Today’s biggest news story is Jason Schreier’s massive Anthem bomb, a huge and lengthy article on Kotaku detailing the extremely rough development of Anthem. What was once supposed to be a Destiny-killer ended up being a mess at launch, but it wasn’t just the launch that was rocky. As far back as E3 2017, Anthem wasn’t in a great place. In fact, that whole gameplay reveal trailer from E3 that year ended up being a complete misdirection. At that point in time, BioWare didn’t even have a shell of a game. That E3 2017 trailer was a proof of concept slice; little more than a wish of what they might want Anthem to be.
I’m not here to recap Schreier’s whole article though. I’d recommend giving it a read, but make sure you have some time. It’s a long one, but well worth it get a small window into the five kinds of hell that AAA game development can be. (For more examples on it, you can read Schreier’s own Blood, Sweat, and Pixels, a book about the messy development of a number of big games.) I want to talk about what the things in Schreier’s article mean for the video game industry as a whole.

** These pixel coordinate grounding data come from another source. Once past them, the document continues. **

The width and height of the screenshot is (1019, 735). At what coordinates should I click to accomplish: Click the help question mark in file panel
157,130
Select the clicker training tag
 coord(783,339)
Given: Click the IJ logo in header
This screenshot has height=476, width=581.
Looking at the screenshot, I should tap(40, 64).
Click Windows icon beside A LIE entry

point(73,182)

What immediately struck me is just how oh so very little fans actually know about the development process behind games. For years, gamers were under the impression that Anthem was going to come in and wipe the floor with Destiny. It was going to be the loot shooter to end all loot shooters. An online RPG loot shooter from the company behind the likes of Mass Effect, Dragon Age, and Knights of the Old Republic? What could go wrong, right? Except that the game everyone saw wasn’t actually a game at all. It was a pipe dream.
What appeared to be a well put together game with an exciting premise was the result of some quick mockups. A mere months before we saw that, Anthem didn’t even have flying in it. And just a few weeks before the E3 gameplay trailer, Anthem wasn’t even called Anthem (and didn’t even have the Anthem of Creation as a lore/plot point. But excited players don’t actually know any of this. All they see is that slice, and they can only assume this is the game that BioWare’s been so long. This is the game that was codenamed Dylan and was supposed to compete with Bungie’s loot shooter. This was going to be BioWare’s return to form, making up for the lackluster Mass Effect: Andromeda. But none of those things would be so.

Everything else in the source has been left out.